--- Data provided Enclosed Below ---

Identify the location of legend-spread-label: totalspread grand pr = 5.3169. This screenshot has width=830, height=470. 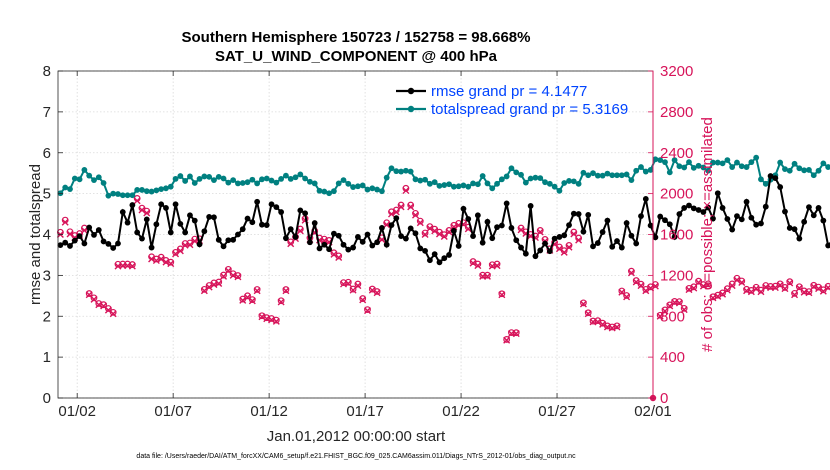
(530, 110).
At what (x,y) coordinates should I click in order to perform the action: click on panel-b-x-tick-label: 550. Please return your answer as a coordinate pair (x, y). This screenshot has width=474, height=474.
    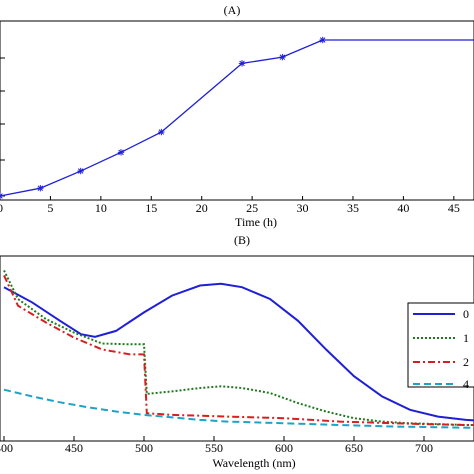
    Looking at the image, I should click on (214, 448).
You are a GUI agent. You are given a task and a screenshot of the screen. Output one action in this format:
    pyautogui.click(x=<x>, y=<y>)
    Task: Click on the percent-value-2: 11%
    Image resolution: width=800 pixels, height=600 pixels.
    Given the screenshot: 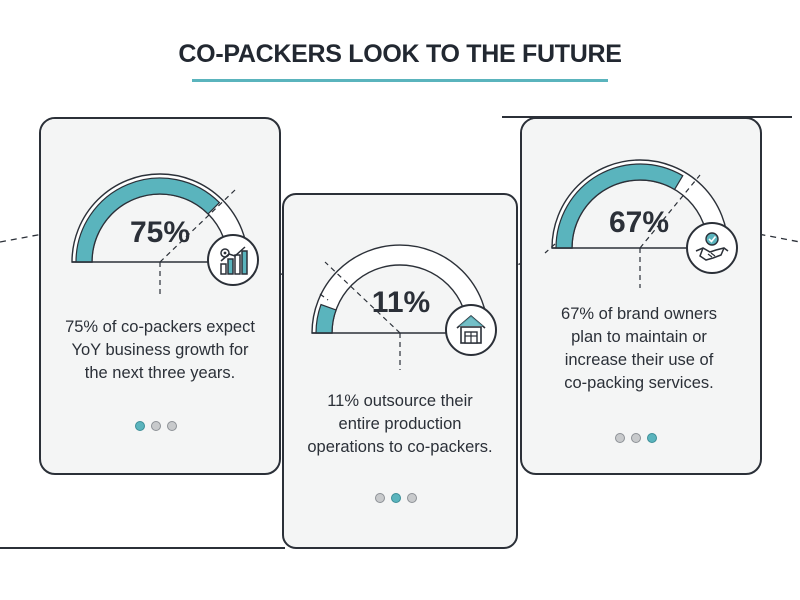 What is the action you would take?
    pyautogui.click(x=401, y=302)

--- End of Enclosed Data provided ---

Request
Copy the listing word for word from its first line up to and including the line with "Looking at the", leaving out the pictures.

Solution
Identify the location of legend-spread-label: totalspread grand pr = 5.3169. This screenshot has width=830, height=470. 
(530, 110).
At what (x,y) coordinates should I click in order to perform the action: click on panel-b-x-tick-label: 550. Please return your answer as a coordinate pair (x, y). This screenshot has width=474, height=474.
    Looking at the image, I should click on (214, 448).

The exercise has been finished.